* **Information provided**:
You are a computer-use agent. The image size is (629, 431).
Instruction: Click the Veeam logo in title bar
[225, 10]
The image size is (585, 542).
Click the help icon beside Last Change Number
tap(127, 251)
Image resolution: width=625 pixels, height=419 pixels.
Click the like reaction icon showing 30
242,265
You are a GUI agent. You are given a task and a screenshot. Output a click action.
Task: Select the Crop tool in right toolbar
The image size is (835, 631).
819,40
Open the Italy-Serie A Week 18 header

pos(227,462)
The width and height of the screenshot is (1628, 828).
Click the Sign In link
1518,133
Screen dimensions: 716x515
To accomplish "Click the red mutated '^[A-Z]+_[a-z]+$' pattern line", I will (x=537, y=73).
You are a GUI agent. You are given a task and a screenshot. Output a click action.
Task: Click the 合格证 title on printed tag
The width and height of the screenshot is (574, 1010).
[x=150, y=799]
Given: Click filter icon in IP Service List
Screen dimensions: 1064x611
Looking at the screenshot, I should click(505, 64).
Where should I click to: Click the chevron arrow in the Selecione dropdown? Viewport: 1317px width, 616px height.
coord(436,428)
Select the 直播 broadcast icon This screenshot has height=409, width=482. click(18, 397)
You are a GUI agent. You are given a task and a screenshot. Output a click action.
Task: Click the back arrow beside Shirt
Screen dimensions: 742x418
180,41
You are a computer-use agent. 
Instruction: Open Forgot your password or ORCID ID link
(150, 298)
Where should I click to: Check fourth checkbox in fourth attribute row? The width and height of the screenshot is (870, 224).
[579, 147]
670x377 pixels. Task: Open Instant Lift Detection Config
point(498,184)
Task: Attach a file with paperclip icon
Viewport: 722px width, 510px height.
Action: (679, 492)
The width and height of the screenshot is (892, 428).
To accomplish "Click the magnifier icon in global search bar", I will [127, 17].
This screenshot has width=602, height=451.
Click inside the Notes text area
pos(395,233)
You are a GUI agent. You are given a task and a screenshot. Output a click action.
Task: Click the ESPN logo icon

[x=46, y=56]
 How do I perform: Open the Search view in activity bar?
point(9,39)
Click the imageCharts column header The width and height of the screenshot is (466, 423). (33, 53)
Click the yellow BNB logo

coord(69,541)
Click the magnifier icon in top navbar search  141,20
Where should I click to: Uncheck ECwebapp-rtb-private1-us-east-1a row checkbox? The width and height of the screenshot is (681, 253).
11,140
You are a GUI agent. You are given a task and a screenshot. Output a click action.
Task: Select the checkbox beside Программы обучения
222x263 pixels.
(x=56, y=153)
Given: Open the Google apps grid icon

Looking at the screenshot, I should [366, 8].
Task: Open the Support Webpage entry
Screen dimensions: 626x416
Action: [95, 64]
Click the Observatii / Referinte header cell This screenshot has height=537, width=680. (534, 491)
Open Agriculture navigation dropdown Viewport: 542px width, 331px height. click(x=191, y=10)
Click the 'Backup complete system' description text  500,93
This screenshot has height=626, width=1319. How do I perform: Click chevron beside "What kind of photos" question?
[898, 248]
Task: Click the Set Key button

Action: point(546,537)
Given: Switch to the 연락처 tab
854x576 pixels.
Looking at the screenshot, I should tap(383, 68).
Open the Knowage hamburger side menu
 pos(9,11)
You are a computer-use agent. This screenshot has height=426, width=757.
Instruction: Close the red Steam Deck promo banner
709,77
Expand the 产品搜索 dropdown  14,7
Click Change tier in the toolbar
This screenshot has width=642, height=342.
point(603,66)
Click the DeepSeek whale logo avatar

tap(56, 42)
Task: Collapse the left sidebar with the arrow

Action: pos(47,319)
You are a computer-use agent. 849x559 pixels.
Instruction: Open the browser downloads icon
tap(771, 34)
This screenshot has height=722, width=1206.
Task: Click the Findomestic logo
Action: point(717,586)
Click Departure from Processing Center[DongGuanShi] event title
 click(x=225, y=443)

* **Task to carry out**: Search the records for the word "accomplish" and copy out every line that holds it.

* **Answer section**:
To accomplish "Click the red mutated '^[A-Z]+_[a-z]+$' pattern line", I will (x=537, y=73).
To accomplish "Click the magnifier icon in global search bar", I will [127, 17].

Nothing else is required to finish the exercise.